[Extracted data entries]
▼
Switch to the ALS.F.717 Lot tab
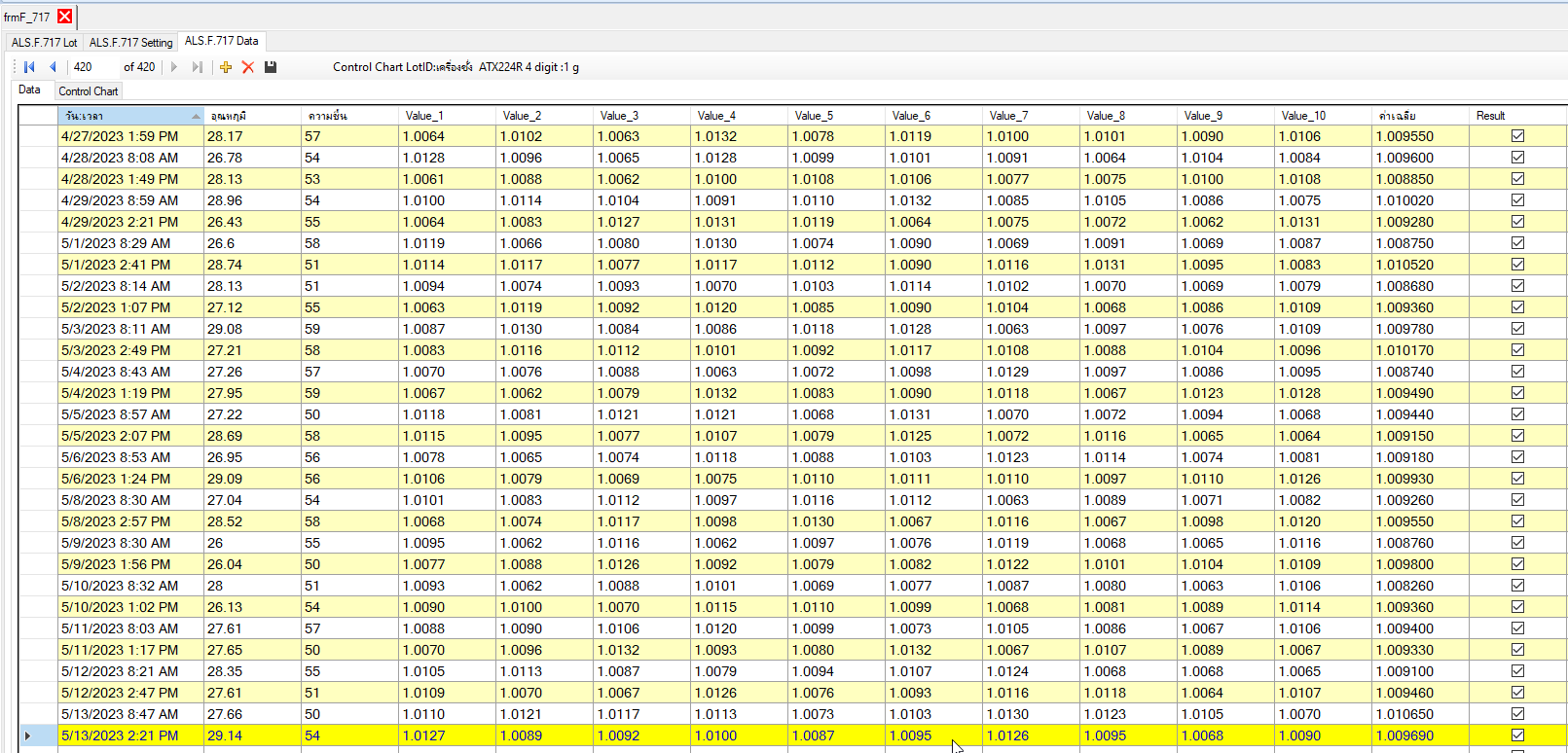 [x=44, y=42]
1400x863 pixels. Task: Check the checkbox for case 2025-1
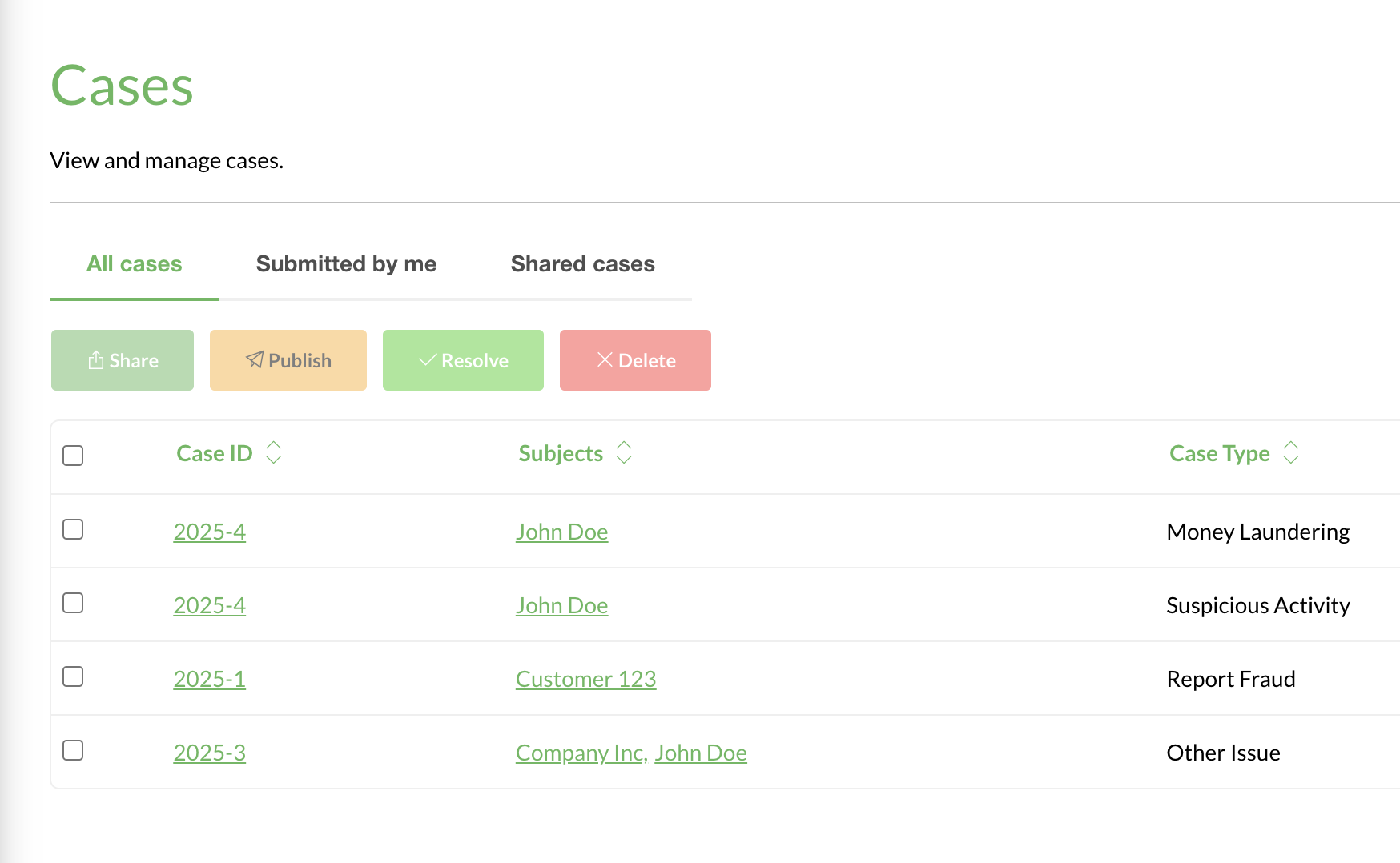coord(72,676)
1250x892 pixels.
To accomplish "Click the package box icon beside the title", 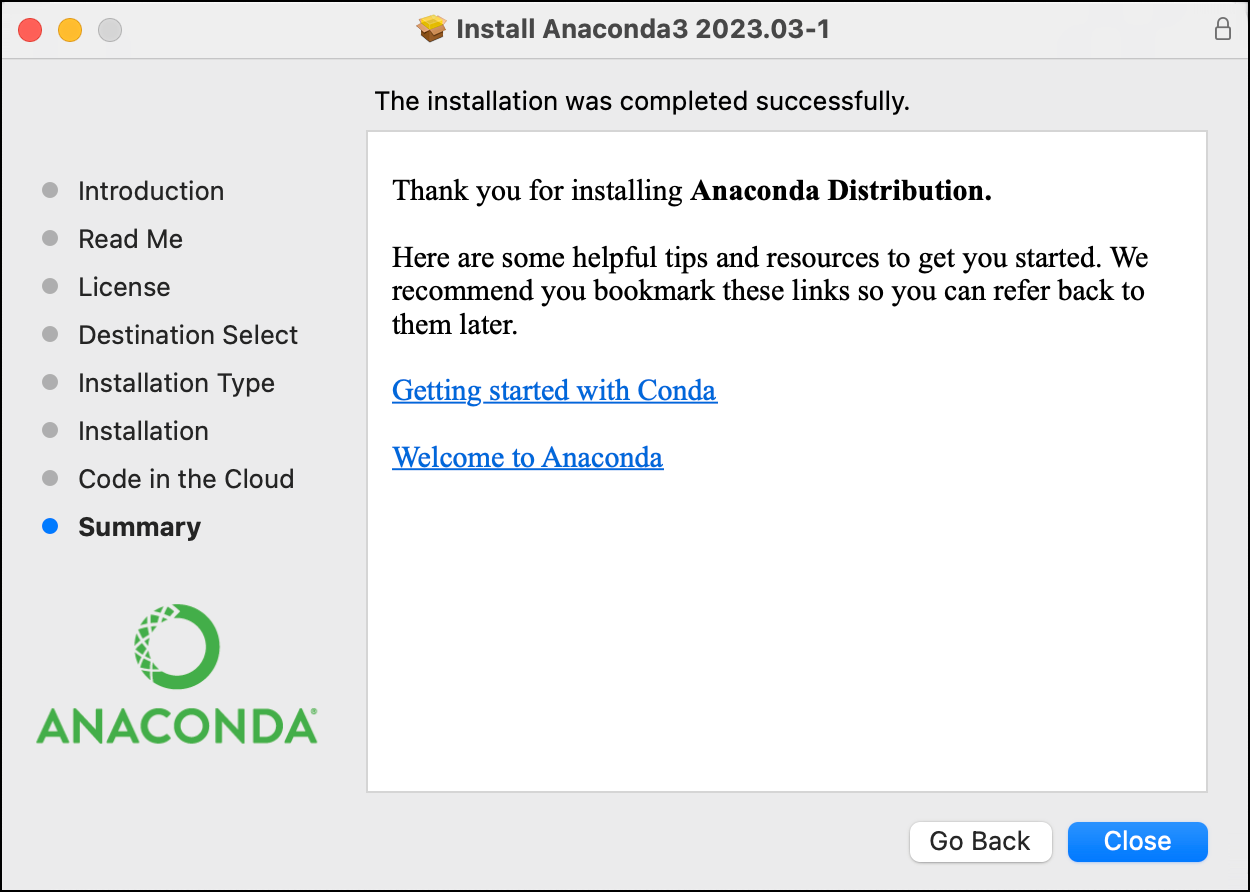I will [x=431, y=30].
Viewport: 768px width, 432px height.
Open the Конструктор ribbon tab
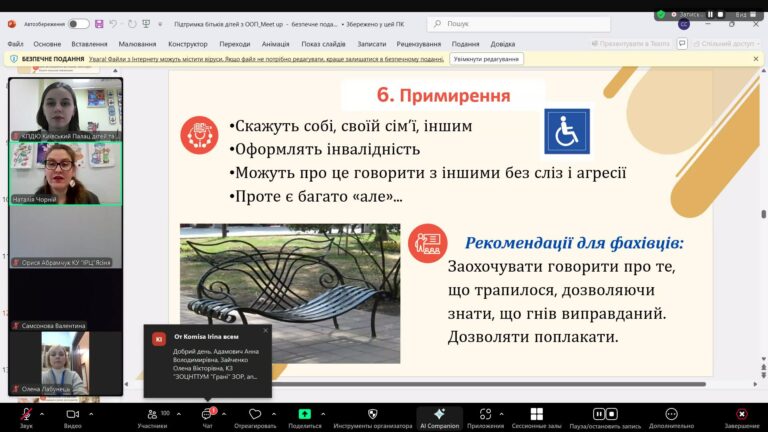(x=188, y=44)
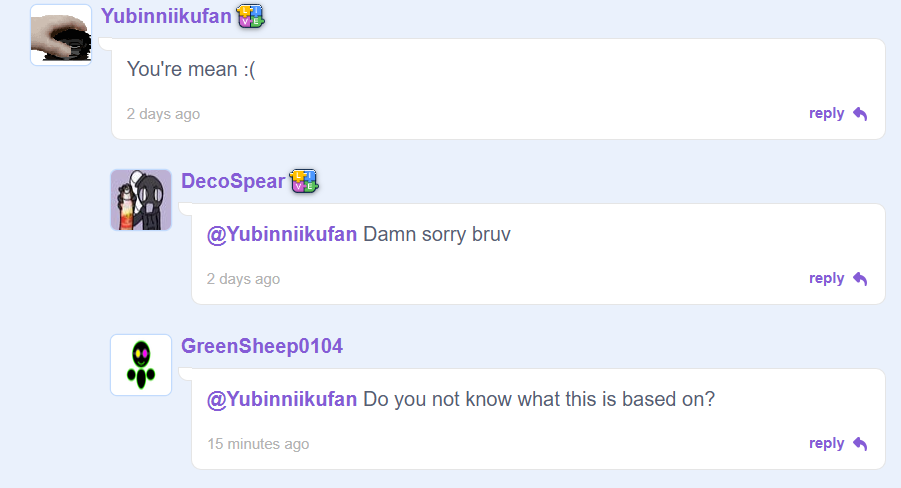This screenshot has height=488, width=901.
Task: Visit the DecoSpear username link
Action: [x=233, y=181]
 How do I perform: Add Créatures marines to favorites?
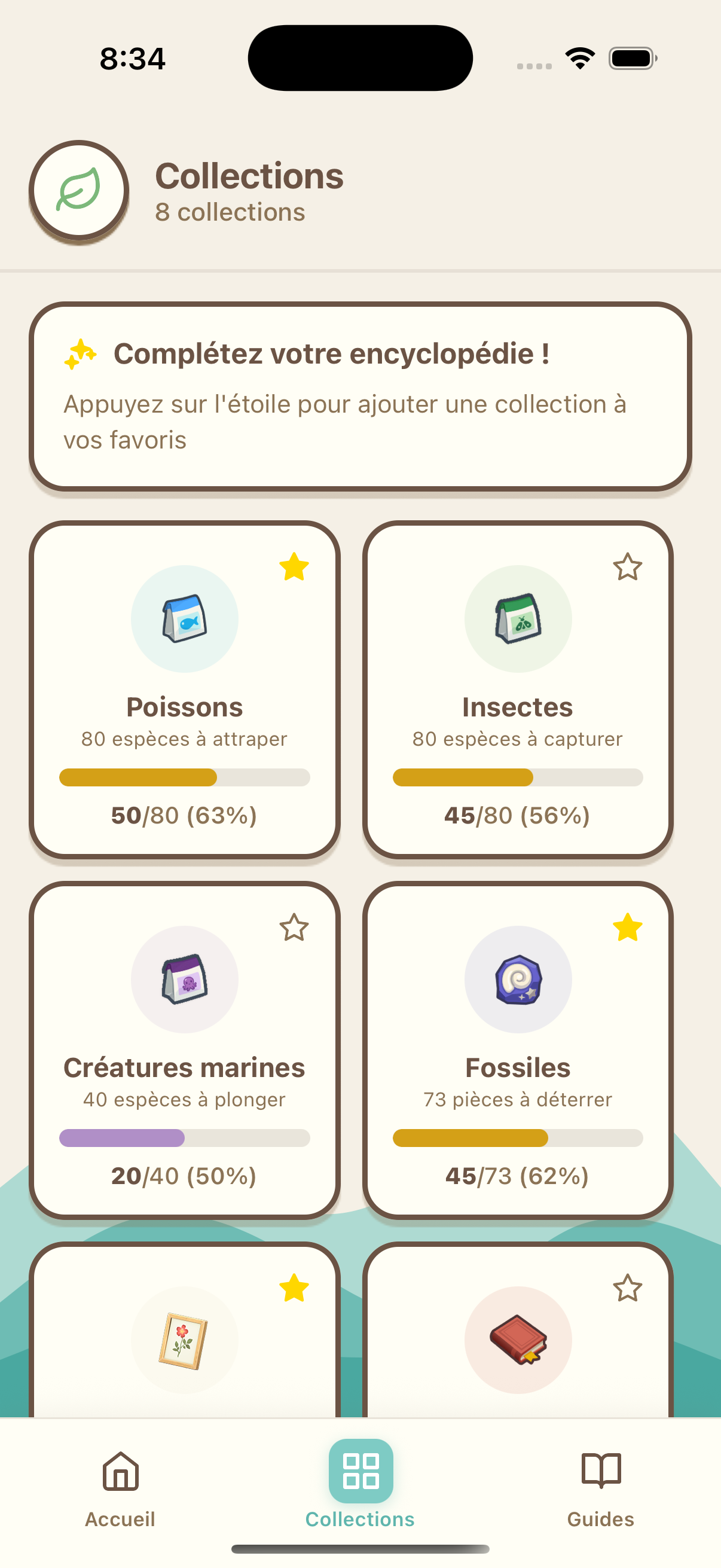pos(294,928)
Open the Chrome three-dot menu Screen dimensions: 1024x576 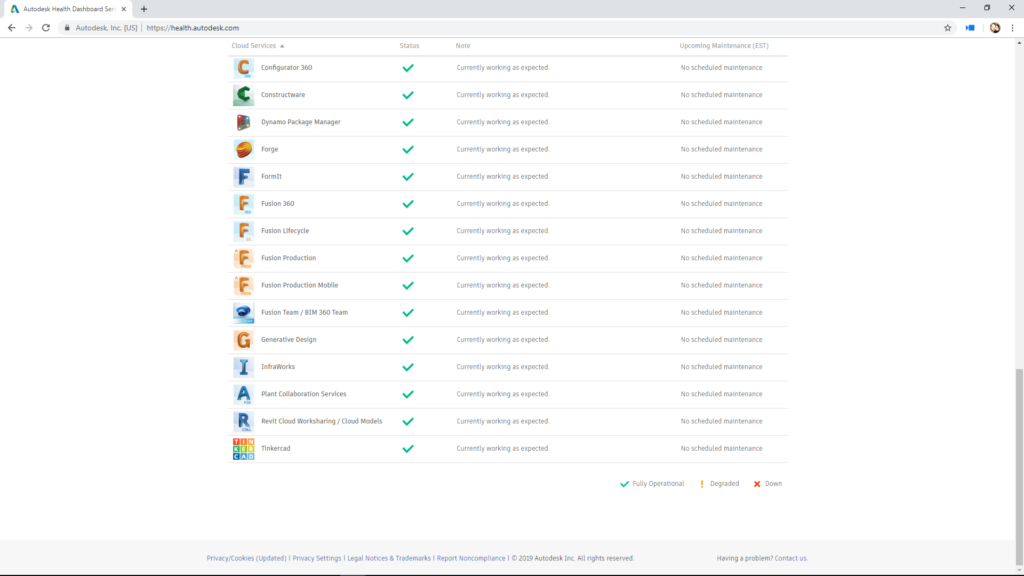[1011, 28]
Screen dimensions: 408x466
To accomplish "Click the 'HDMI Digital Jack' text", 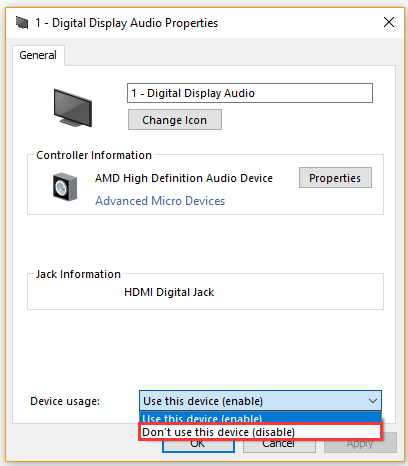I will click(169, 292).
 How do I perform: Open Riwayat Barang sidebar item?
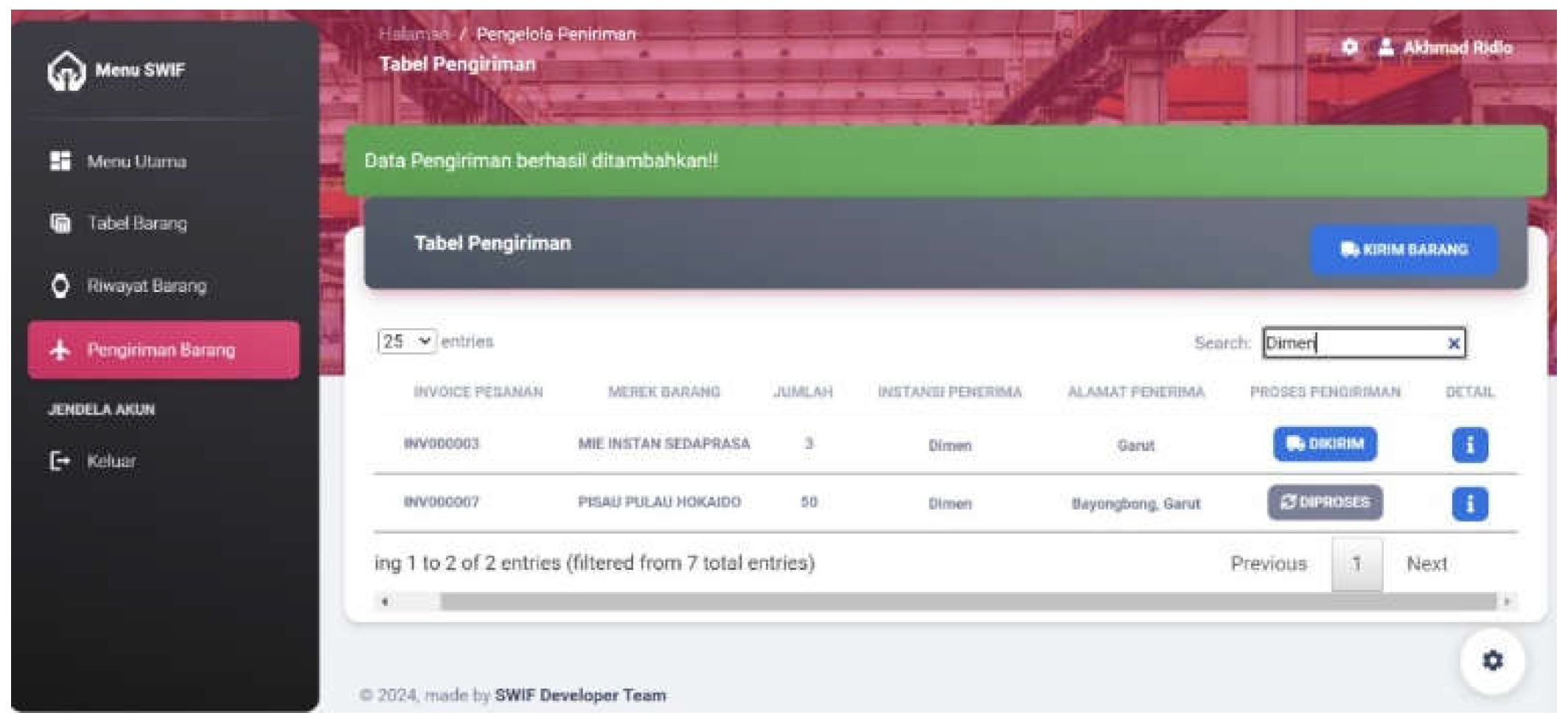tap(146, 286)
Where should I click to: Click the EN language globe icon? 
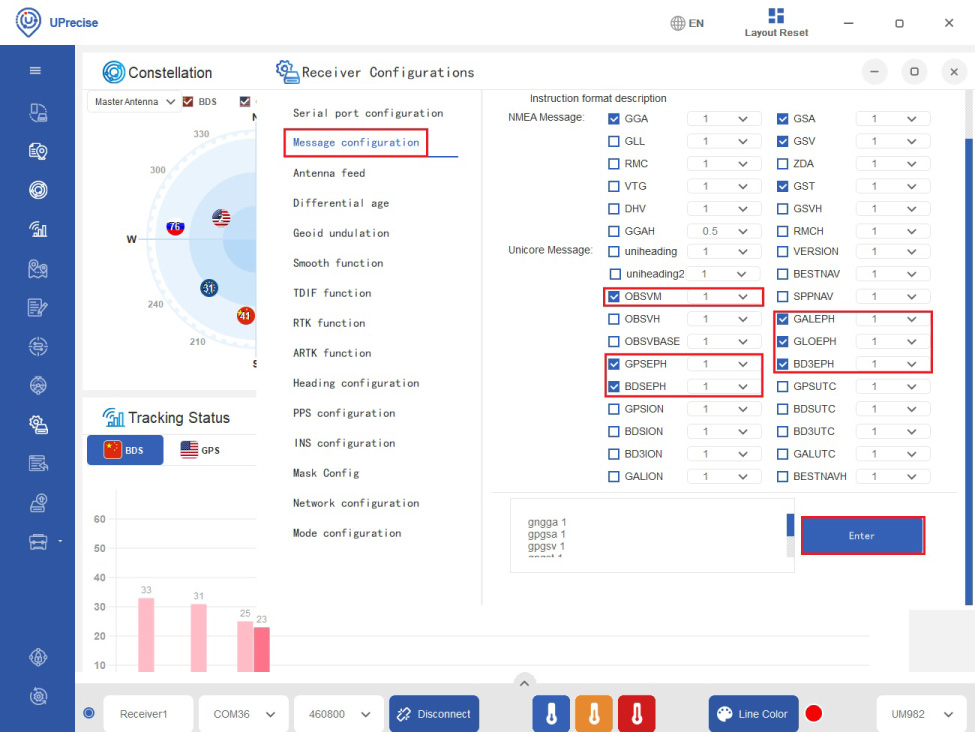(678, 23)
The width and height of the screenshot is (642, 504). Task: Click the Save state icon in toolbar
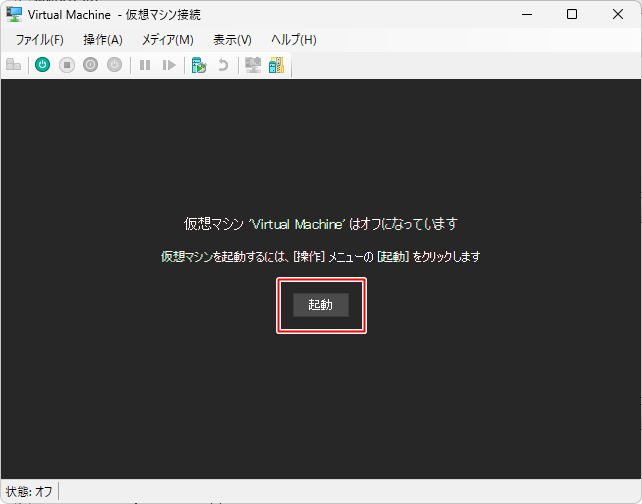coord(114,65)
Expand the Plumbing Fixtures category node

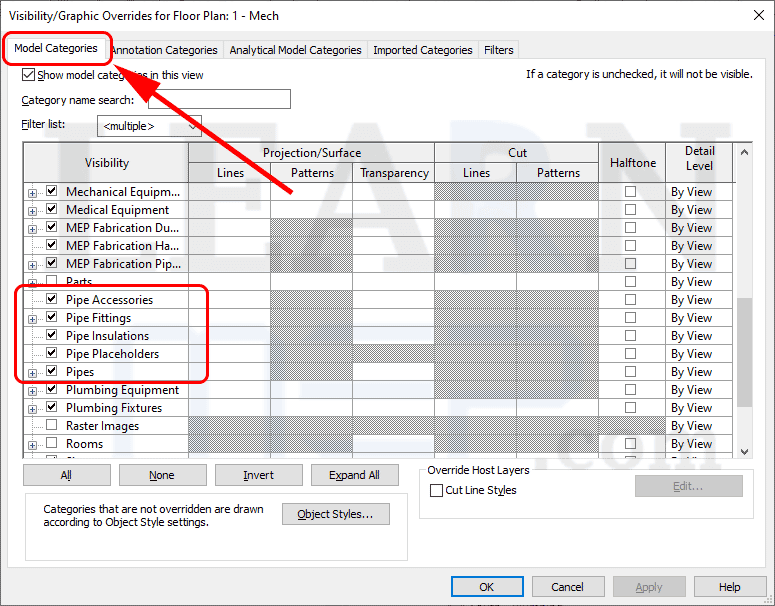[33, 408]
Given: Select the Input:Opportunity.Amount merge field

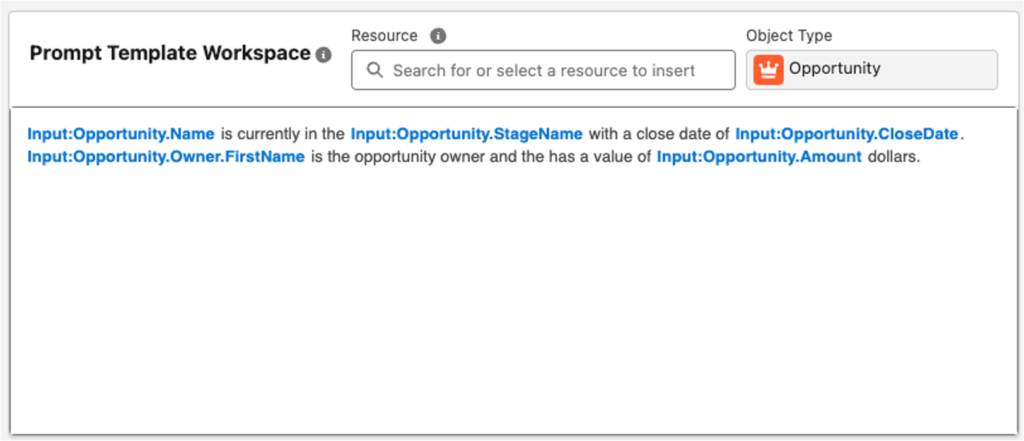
▲
Task instructions
Nothing but the lines from the line holding "The width and" through the last line of the entries above is to be reproduced, exactly and without pictures.

Answer to this task
The width and height of the screenshot is (642, 504). Task: Click the Save state icon in toolbar
coord(114,65)
Expand the Plumbing Fixtures category node

[33, 408]
Given: Select the Input:Opportunity.Amount merge field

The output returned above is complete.